GDPR Agreement 

​

This agreement outlines how any personal data collected or provided—by either yourself or me—will be securely stored, processed, and protected in accordance with the General Data Protection Regulation (GDPR).

​

1. How Your Personal Information Is Collected

Your personal data may be collected through the following means:

• Emails sent to info@samanthamillertherapy.com

• Phone calls or text messages to 07821 201 555

• The Start of Counselling form, completed during the initial stages of therapy

• Emails submitted via my website: www.samanthamillertherapy.com

• Messages received through professional directories (e.g. BACP, Counselling Directory)

• For online sessions, I use Zoom and Google Meet. Any chat messages exchanged within these platforms are deleted immediately after each session or at the end of our work together.

​

2. How Your Information Is Stored

• Personal data received via email or phone is stored on password-protected devices to which only I have access.

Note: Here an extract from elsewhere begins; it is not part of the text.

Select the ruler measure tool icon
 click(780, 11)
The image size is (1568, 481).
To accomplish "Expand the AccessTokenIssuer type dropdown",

• Any completed agreements or therapy forms are stored either electronically on a secure, password-protected device or, if handwritten, in a locked, secure drawer.

• Brief session notes are stored electronically on a password-protected device and anonymised using your initials.

​

3. Purpose of Collecting Your Information

• Your contact details are used to respond to queries, schedule appointments, or notify you of changes in our therapy arrangement.

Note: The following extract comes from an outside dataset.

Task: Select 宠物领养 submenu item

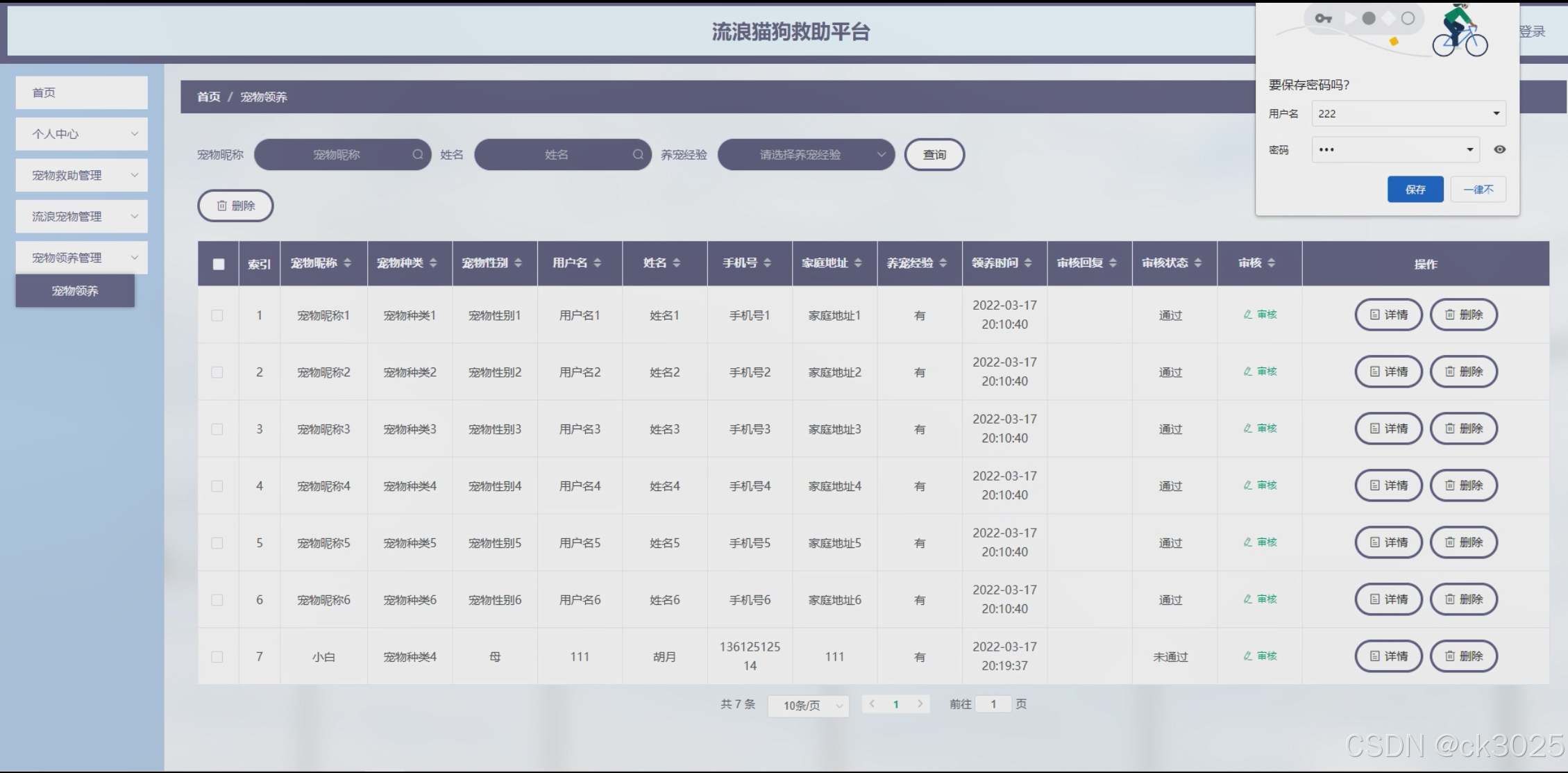Action: tap(75, 291)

• As part of my ethical commitment to regular clinical supervision, anonymised information may be discussed with my supervisor to ensure the quality of my work. Your identity will never be disclosed and you will be referred to by initials only.

​

4. Data Retention

• Text messages are deleted immediately after reading and any scheduling changes are transferred to my diary.

• Your contact details will be saved under your initials in my phone and will be deleted once therapy concludes.

• Emails are reviewed and deleted on a weekly basis.

• Forms you complete and session notes I create will be kept for the duration of our work and securely stored for a further five years following the end of therapy, in line with the requirements of my insurance policy. After this period, all documents will be permanently destroyed.

​

5. Your Rights

You have the legal right to:

• Access the personal information I hold about you

• Request corrections or amendments

• Request deletion of your data

All such requests will be addressed within one month of receipt.

​

6. Data Breach Procedure

In the unlikely event of a data breach, I am legally required to notify both you and the Information Commissioner’s Office (ICO) within 72 hours.

​

7. Legal Disclosure and Safeguarding

Confidentiality will be maintained at all times, except in the following circumstances:

• If there is a legal requirement to disclose information (e.g. terrorism, money laundering)

• In cases involving safeguarding concerns for children or vulnerable adults

• If I am required to give evidence in a court of law

• In situations where I believe you are in immediate danger or in crisis, I may need to contact your GP or appropriate support services. I will always seek to discuss this with you beforehand, wherever possible.

In the event of my death or incapacity, your personal information will be passed to a designated clinical executor for the sole purpose of notifying you. All personal data will be destroyed thereafter.

​

8. Updates to This Agreement

Should any changes or amendments be made to this GDPR agreement, I will inform you promptly and provide an updated version for your review and consent.

9. Your Consent

By reading and engaging with my therapeutic services (Samantha Miller Therapy), you acknowledge and accept the terms outlined in this GDPR agreement. This includes the collection, use, and storage of your personal data as described above.

You have the right to withdraw your consent at any time by contacting me directly.